OKLAHOMA CITY — Further abortion restrictions, DNA tests for criminals and a $12 increase for a driver's license are among the more than 240 new laws that take effect Friday.
Other bills deal with expanding the practice of noodling, or hand fishing, and topics including criminal penalties, pensions, elections and the regulation of various professions.
Three separate laws place new restrictions on abortions. Two measures place new requirements for parental notification when minors seek an abortion. One law prohibits any abortion for a minor until at least 48 hours after a parent receives written notice, except in cases of medical emergency or abuse by a parent.
That law and a second measure further restrict the process of judicial bypass, which allows girls younger than 18 to ask a judge's permission to get an abortion without parental consent. The second measure requires that a minor must seek a judicial bypass in her home county, a move abortion foes say will prevent "venue shopping" for a judge willing to grant the bypass. Supporters of abortion rights have argued the judicial bypass is rarely used but necessary in cases where a pregnant teen might face abuse from upset parents.
A third new abortion law adds more than a dozen questions to the list that abortion providers must answer for each abortion performed, including several that are related to measures that have passed in recent years.
The nearly 50 percent hike in the cost of a standard driver's license, from $21.50 to $33.50, along with a $10 increase for a commercial license, is expected to generate about $8.7 million annually for the Department of Public Safety, said Lt.

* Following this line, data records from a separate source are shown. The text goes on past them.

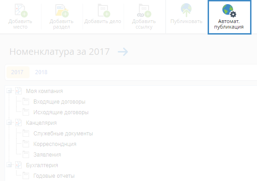257x181 pixels.
Task: Open the Служебные документы item
Action: pos(63,134)
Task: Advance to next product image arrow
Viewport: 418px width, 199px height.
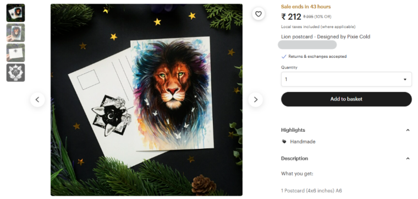Action: pyautogui.click(x=256, y=100)
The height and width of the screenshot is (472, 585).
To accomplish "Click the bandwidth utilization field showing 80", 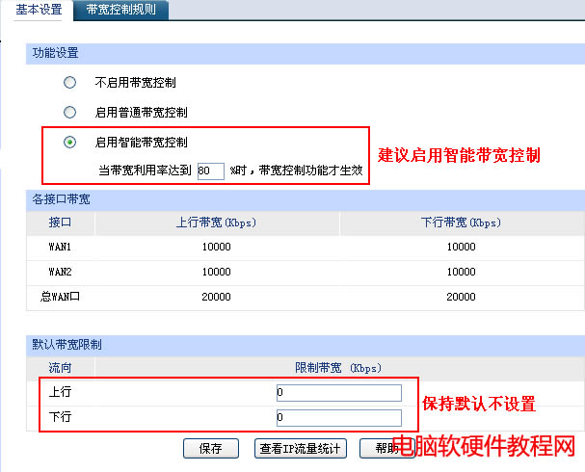I will point(209,170).
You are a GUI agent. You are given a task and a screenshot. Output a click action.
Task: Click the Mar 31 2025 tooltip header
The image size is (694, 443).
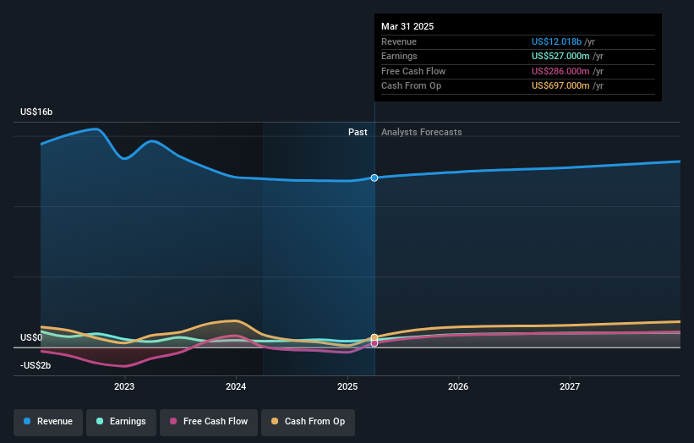[x=407, y=26]
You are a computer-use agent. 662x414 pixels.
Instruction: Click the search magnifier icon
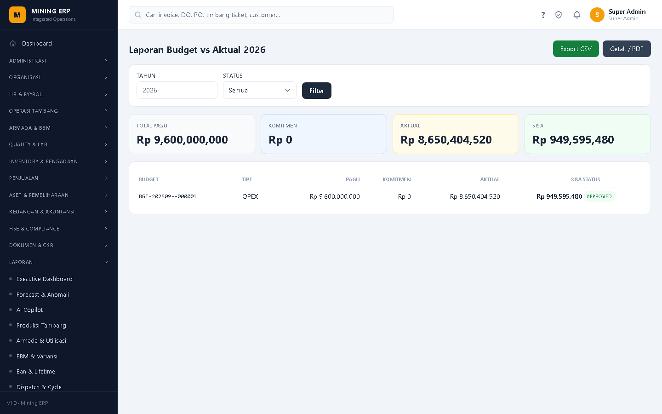click(138, 15)
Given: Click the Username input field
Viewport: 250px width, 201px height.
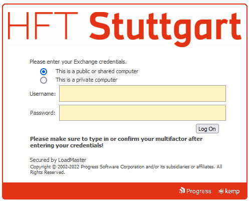Looking at the screenshot, I should click(142, 94).
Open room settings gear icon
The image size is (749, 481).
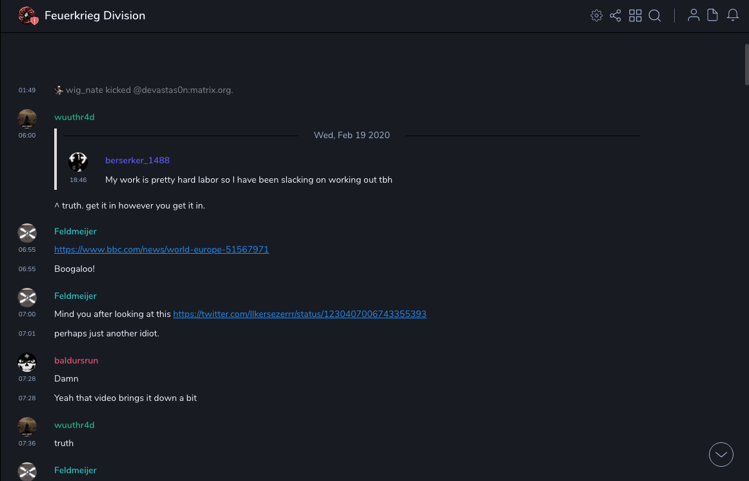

Randy Rogers, a legislative liaison for the agency. Much of the funding will be used to hire new driver's license examiners across the state, especially in metropolitan areas where long lines have been the norm for those taking driving tests.
The agency currently is conducting a school for 16 new license examiners and eight new commercial examiners who will be dispatched mostly to Oklahoma City, Tulsa and Lawton.
"We've had those staffed before, but we're trying to add personnel to each of those locations to help us improve customer service," Rogers said.
The funds from the fee hikes, which narrowly passed the Republican-controlled House, also will be used to upgrade the agency's communication system and help with increased costs for its digital driver's license contract and other technology upgrades, Rogers said.
Another new law will end Oklahoma's dubious distinction as the only state in the nation without a program to allow some convicted criminals to seek DNA testing in an effort to fight a conviction. The Postconviction DNA Act allows those convicted of violent felonies or who have been sentenced to 25 years or more in prison to file a motion in court to request forensic DNA testing of any biological material in the case that may help them assert their innocence.
Meanwhile, Oklahomans who enjoy noodling, the type of hand fishing where an angler puts an arm into an underwater hole and tries to get a fish to bite it, will soon be able to go after blue catfish and channel catfish under another law that takes effect Friday.
Bill Hale, assistant chief of law enforcement for the Oklahoma Department of Wildlife Conservation, said Oklahomans have traditionally noodled for flathead catfish, which is considered a nongame fish. Hale said noodling typically picks up in the late spring when catfish begin nesting in shallow water.